'''

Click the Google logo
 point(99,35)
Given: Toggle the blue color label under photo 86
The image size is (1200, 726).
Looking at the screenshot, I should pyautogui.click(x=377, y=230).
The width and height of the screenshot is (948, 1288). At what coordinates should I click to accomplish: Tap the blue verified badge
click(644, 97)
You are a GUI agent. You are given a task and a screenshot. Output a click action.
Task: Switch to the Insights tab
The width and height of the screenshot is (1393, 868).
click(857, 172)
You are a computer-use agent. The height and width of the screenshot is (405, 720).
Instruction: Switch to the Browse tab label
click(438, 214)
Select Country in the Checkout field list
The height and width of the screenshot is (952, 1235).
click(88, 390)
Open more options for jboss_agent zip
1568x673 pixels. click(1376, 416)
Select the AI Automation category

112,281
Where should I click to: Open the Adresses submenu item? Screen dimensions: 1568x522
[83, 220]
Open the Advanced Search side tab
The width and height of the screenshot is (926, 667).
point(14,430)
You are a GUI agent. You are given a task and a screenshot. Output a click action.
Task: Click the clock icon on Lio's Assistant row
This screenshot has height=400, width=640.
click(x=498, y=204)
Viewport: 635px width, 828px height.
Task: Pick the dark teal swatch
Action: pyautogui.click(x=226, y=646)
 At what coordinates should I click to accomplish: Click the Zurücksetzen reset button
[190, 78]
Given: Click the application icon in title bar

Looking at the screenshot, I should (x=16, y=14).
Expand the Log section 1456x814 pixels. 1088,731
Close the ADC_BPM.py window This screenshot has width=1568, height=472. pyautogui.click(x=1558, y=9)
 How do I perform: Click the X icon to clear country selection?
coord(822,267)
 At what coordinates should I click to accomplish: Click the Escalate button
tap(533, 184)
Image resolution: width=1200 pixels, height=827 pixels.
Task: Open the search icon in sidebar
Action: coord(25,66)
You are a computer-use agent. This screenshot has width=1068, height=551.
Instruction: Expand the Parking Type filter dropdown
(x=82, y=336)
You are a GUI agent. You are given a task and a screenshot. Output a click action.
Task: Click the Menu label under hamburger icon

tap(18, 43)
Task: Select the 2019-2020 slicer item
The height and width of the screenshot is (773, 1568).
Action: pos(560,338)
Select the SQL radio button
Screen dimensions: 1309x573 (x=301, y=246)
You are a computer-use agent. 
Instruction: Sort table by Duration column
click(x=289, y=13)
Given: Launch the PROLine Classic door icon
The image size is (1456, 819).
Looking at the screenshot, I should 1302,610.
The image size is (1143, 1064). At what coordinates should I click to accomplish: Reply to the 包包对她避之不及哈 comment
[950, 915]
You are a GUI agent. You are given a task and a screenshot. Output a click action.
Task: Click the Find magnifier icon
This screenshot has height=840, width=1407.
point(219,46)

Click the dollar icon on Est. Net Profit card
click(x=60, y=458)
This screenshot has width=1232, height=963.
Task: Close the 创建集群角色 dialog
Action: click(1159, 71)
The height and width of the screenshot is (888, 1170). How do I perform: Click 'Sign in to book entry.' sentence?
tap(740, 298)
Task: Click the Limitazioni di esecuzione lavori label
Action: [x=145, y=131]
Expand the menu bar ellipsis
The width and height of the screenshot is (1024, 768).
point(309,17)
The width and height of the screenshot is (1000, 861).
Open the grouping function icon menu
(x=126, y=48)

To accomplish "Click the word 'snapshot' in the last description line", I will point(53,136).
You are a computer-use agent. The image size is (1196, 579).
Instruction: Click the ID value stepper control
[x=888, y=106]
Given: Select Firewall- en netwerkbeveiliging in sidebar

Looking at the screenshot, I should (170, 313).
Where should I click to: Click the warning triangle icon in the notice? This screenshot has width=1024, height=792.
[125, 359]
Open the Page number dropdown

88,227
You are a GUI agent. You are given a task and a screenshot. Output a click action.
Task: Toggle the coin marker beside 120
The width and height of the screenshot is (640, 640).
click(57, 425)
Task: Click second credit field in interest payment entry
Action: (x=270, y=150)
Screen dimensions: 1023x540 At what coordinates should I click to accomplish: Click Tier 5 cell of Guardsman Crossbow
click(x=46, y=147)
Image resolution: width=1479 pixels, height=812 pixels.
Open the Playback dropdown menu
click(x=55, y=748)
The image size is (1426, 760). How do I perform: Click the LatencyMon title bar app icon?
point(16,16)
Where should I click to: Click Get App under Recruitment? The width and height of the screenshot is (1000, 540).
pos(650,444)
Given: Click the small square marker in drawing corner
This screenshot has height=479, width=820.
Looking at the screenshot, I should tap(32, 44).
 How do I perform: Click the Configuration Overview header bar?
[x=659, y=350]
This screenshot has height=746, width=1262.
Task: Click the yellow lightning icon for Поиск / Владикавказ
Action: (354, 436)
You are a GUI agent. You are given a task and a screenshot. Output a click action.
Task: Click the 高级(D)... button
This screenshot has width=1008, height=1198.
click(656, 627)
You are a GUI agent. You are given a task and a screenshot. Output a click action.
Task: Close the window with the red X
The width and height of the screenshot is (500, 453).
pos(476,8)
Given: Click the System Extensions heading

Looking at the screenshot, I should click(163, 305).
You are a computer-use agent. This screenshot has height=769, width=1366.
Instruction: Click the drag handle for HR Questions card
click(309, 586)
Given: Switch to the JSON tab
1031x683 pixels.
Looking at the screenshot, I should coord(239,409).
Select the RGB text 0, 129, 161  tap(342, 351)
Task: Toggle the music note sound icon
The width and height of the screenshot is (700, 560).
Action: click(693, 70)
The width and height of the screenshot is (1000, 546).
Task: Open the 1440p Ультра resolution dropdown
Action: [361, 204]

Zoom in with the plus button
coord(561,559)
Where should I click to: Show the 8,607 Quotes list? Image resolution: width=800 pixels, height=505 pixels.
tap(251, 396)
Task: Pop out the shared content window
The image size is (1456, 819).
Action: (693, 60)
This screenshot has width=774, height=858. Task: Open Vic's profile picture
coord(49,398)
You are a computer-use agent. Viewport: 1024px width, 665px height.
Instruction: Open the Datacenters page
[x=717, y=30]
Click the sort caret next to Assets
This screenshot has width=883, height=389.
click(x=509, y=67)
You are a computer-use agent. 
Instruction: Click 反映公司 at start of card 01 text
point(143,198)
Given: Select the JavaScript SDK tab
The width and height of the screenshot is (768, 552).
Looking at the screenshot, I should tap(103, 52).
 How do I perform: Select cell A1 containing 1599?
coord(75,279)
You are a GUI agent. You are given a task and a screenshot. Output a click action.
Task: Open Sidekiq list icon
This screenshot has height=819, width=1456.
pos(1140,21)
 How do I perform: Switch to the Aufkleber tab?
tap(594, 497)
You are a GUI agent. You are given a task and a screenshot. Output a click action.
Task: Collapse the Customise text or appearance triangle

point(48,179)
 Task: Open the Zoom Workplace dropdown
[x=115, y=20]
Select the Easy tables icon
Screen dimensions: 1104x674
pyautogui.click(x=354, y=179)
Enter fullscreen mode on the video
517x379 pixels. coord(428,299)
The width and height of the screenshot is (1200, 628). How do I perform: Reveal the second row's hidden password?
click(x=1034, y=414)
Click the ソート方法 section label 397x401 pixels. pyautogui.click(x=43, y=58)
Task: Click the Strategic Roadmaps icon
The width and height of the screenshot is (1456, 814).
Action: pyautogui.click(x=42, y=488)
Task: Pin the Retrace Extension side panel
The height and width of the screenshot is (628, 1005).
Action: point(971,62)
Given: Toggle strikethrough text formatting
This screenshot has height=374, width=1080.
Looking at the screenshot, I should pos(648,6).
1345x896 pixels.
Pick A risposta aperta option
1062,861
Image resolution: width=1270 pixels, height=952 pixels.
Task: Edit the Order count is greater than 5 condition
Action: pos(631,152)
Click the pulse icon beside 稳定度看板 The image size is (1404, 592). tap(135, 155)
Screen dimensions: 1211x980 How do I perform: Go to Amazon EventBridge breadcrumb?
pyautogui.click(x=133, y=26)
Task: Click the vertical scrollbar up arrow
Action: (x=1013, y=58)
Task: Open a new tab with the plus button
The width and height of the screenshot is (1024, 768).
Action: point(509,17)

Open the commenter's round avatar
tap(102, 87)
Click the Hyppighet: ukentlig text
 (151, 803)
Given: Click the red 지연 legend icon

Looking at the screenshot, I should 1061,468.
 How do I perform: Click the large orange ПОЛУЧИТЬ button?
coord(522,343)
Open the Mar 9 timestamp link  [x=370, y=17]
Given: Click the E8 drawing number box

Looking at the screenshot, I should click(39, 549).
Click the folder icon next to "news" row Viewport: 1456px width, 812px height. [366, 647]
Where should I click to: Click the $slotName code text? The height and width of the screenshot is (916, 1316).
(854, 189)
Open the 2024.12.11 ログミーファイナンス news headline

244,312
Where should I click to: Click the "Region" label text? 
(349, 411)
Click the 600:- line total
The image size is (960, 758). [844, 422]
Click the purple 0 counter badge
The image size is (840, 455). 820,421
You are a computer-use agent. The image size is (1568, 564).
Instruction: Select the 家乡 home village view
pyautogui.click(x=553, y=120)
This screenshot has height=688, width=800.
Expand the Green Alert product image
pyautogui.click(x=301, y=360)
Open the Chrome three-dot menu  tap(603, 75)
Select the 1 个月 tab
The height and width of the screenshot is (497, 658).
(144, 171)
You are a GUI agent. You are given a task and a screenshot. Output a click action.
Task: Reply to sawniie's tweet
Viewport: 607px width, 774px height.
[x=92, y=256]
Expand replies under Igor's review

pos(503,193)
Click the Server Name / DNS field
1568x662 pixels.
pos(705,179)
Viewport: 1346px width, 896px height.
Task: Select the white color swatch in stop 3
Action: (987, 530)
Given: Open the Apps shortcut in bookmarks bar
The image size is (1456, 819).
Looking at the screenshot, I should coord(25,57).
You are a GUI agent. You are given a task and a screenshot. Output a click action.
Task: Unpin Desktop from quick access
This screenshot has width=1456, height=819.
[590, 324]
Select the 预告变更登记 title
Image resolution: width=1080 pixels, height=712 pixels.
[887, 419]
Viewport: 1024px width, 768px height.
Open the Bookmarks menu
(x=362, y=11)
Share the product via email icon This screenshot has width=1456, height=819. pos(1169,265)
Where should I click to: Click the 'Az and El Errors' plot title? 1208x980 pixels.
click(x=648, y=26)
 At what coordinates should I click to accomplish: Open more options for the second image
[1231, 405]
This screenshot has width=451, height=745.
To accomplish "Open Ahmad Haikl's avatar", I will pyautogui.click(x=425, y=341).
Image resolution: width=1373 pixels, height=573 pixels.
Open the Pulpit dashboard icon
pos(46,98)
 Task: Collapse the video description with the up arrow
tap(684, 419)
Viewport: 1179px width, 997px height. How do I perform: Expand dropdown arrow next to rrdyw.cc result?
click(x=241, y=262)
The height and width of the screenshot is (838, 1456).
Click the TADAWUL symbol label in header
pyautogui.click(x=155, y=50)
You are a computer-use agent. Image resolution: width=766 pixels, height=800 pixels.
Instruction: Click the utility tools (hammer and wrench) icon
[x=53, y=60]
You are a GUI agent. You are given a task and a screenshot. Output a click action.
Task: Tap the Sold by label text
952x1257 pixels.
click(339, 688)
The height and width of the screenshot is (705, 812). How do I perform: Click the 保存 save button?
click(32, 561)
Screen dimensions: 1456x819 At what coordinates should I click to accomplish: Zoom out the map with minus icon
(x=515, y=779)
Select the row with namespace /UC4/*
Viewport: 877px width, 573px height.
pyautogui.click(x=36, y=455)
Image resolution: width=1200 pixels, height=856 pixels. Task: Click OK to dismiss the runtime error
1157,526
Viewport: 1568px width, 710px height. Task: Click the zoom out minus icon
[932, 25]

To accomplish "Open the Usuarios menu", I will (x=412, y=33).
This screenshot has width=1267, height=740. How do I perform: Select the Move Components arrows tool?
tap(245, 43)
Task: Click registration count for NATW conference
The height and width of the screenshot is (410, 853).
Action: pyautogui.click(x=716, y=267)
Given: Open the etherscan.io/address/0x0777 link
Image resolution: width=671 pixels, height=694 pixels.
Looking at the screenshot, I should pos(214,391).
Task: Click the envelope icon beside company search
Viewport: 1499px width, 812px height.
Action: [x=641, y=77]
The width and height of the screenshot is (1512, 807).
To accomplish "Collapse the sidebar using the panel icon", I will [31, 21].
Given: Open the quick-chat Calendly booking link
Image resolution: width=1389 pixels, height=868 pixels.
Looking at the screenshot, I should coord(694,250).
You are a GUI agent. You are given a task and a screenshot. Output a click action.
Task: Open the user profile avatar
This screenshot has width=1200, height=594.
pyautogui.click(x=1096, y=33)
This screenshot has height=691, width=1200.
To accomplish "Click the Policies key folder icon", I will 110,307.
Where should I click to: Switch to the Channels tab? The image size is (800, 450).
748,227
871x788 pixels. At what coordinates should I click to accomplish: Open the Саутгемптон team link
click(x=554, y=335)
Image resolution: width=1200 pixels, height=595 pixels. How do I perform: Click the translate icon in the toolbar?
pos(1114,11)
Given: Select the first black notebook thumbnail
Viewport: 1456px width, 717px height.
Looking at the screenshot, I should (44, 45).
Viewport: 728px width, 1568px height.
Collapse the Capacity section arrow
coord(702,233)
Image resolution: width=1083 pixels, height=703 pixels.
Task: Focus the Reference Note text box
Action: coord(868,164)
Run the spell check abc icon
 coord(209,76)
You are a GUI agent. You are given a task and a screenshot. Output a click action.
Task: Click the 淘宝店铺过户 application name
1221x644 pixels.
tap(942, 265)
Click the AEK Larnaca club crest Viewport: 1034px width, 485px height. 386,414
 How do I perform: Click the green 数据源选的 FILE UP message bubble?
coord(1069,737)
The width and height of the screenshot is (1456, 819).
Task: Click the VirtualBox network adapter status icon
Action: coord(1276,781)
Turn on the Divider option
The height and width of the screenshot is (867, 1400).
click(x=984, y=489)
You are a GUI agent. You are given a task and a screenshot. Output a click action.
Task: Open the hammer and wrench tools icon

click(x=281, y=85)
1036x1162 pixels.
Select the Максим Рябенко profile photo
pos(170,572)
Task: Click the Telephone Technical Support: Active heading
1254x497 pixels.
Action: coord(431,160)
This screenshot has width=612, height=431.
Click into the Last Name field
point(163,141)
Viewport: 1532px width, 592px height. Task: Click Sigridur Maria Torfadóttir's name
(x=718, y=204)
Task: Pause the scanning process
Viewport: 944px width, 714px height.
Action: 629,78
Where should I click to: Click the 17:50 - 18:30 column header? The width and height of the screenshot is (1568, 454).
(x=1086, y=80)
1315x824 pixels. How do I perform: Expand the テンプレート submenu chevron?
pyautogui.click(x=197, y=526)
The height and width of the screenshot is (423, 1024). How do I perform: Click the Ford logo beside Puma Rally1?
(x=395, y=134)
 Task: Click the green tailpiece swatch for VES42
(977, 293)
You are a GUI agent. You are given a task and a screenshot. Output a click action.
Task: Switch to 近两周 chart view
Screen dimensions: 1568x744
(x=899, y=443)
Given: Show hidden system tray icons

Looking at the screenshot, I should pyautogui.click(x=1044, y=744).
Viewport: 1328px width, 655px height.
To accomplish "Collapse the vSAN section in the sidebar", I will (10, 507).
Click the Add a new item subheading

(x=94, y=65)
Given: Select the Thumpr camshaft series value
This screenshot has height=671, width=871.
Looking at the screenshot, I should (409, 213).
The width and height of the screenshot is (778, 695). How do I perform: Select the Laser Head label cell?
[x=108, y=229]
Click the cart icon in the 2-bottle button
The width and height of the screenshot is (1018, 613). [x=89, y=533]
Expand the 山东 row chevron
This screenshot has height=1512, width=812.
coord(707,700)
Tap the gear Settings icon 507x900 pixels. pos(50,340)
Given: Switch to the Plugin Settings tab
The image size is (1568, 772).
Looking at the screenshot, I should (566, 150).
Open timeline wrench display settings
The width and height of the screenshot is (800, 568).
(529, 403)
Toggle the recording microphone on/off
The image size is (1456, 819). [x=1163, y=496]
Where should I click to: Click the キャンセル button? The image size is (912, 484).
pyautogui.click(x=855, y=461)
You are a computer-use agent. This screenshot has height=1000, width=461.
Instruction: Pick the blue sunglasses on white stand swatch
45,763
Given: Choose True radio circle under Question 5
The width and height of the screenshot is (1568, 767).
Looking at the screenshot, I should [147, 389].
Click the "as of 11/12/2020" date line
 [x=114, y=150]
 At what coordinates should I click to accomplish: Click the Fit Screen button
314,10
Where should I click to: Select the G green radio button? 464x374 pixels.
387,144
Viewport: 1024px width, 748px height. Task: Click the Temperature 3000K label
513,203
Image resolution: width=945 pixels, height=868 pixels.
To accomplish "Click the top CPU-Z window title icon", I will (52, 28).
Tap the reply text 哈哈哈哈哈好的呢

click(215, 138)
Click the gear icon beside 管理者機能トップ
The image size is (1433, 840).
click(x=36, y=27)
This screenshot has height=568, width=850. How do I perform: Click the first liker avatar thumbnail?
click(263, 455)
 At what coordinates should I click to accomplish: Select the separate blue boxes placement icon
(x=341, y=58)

'''

▶ [TASK STATEMENT]: Can you transcribe the material word for word from the line holding "Select the SQL radio button" through the line holding "Looking at the screenshot, I should 1302,610.", inclusive?

▶ [SOLUTION FOR THIS TASK]:
Select the SQL radio button
Screen dimensions: 1309x573 (x=301, y=246)
You are a computer-use agent. 
Instruction: Sort table by Duration column
click(x=289, y=13)
Given: Launch the PROLine Classic door icon
The image size is (1456, 819).
Looking at the screenshot, I should 1302,610.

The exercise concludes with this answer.